Learning Paths » 5A Interacting

LPellis (Ago) - T.S. Eliot's Modernist Poetry and Metaphysical Poetry - The Love Song Analysis
by LPellis - (2012-03-18)
Up to  5 A. T.S. Eliot's Modernist Poetry and Metaphysical PoetryUp to task document list

THE LOVE SONG OF J. ALFRED PRUFROCK

 

“The love song of J. Alfred Prufrock” was written by T. S. Elliot and it is a dramatic monologue in which Prufock is dialoguing with is consciousness.

Right from the title the intelligent reader could expect something musical that speaks about love. It is a song and the speaking voice is speak to his consciousness.

The dramatic monologue is introduced by an epigraphy which is taken from Dante’s Inferno. The voice is talking about itself and it speaks only because it knows that we do not tell anybody.

Starting reading the poem the reader can see that the song doesn’t follow the traditional scheme but it is composed by free verse and it is made up by juxtapositions of scene with creates dramatic effect.

In the first stanza “Let us go” is an invitation to do to desert streets when evening comes, while “you and I” are the two own nature of Prufrock. There are not many people in the streets follow "like a tedious argument" which has the aim to lead to an oppressive question. The speaking voice invites who reads to not ask what is the question.

The first scene is followed by a sort of refrain that is repeated through the whole song “ in the room the women come and go” while they are talking about Michelangelo who becomes a speech at a low cost.

In the second scene Eliot speaks about the yellow fog which strokes their back on the “window-panes” and so does also the yellow smoke which rubs its muzzle on the window-panes, which licks its tongue "into the corners of the evening".

In the third and fourth scenes the time seems to be forever for a series of actions and thoughts; there is time to “preparing a face to meet other people” and there is time to “murder and create” and there is time for “works  and days of hands"; there is time “for me”. Also there will be time to wonder about if he should dare, to change and “to come down the stair”. There is the refrain between the two sequences.

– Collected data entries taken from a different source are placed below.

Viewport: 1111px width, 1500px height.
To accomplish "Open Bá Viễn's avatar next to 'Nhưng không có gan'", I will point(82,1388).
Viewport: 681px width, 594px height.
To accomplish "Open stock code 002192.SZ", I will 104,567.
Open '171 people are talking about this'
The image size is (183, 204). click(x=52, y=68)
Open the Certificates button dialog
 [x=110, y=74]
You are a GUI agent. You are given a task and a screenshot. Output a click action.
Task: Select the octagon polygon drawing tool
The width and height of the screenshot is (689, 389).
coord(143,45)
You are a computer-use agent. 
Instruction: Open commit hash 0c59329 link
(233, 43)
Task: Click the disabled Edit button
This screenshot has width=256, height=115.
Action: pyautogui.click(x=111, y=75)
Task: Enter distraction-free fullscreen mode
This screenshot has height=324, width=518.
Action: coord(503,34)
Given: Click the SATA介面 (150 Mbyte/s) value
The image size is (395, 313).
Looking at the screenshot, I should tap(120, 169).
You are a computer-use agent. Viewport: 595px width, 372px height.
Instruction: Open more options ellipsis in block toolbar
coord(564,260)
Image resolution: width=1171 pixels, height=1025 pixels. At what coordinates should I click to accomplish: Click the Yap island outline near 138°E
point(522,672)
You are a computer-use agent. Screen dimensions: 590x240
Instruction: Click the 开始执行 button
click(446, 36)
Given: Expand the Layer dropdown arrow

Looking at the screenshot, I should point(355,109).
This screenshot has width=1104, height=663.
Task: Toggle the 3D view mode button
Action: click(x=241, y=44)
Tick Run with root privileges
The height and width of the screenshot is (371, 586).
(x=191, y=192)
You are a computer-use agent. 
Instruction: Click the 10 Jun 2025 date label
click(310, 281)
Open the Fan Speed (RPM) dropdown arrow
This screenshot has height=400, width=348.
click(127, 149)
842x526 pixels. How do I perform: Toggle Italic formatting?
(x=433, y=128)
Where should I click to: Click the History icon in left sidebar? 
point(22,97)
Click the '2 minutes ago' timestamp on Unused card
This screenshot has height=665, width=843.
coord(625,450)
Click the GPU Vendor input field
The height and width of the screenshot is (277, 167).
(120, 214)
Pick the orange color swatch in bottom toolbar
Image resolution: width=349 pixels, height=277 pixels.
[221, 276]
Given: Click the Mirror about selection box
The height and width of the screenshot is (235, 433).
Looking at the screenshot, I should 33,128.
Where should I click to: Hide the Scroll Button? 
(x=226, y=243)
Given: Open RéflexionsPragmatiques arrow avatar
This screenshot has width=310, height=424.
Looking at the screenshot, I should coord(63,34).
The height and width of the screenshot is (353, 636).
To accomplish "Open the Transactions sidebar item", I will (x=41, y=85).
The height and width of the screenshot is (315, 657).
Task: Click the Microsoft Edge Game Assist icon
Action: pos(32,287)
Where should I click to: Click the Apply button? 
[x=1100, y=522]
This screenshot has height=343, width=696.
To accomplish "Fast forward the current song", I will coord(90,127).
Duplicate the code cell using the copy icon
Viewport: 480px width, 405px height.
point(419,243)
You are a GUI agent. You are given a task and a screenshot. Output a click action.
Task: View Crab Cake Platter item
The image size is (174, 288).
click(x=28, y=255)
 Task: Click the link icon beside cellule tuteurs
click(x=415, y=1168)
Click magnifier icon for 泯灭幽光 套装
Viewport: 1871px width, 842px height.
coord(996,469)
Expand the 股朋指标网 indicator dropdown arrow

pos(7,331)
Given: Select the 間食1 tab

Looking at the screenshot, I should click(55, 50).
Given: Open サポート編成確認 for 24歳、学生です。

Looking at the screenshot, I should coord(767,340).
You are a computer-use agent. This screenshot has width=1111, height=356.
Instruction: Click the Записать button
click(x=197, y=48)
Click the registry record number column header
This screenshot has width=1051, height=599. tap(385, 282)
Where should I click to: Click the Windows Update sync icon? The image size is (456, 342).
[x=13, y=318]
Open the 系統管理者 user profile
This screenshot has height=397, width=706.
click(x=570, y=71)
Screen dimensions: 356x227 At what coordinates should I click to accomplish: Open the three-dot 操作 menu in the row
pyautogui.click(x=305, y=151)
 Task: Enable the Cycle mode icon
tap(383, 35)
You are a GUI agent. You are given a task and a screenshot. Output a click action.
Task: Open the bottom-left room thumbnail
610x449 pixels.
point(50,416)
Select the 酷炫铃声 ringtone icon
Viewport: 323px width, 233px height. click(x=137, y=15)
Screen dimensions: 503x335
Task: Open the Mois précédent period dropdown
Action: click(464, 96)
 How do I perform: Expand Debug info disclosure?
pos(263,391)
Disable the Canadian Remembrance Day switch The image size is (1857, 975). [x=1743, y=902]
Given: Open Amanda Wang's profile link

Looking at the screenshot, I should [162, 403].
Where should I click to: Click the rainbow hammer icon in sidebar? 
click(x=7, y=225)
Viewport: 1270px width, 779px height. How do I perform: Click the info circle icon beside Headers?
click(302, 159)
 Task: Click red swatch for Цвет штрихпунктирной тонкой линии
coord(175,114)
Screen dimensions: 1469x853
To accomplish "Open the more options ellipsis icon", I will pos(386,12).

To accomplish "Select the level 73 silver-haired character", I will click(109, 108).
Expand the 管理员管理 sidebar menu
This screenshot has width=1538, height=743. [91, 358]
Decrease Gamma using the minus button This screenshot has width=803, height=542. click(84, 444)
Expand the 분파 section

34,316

Following, the attention of the interlocutor and the reader is shifted on the Prufrock’s physically apparence. He is old now.

He makes another question because he wonders to know if he would disturb the universe and he adds that in a very short time: there is time for “decisions and revisions”. 

In the following scene the speaking voice gives an explanation about why he should not dare: he has known all the evenings, mornings, afternoons and he has quantified his life with coffee spoons, he has known voices which are dying with a fall at death's door.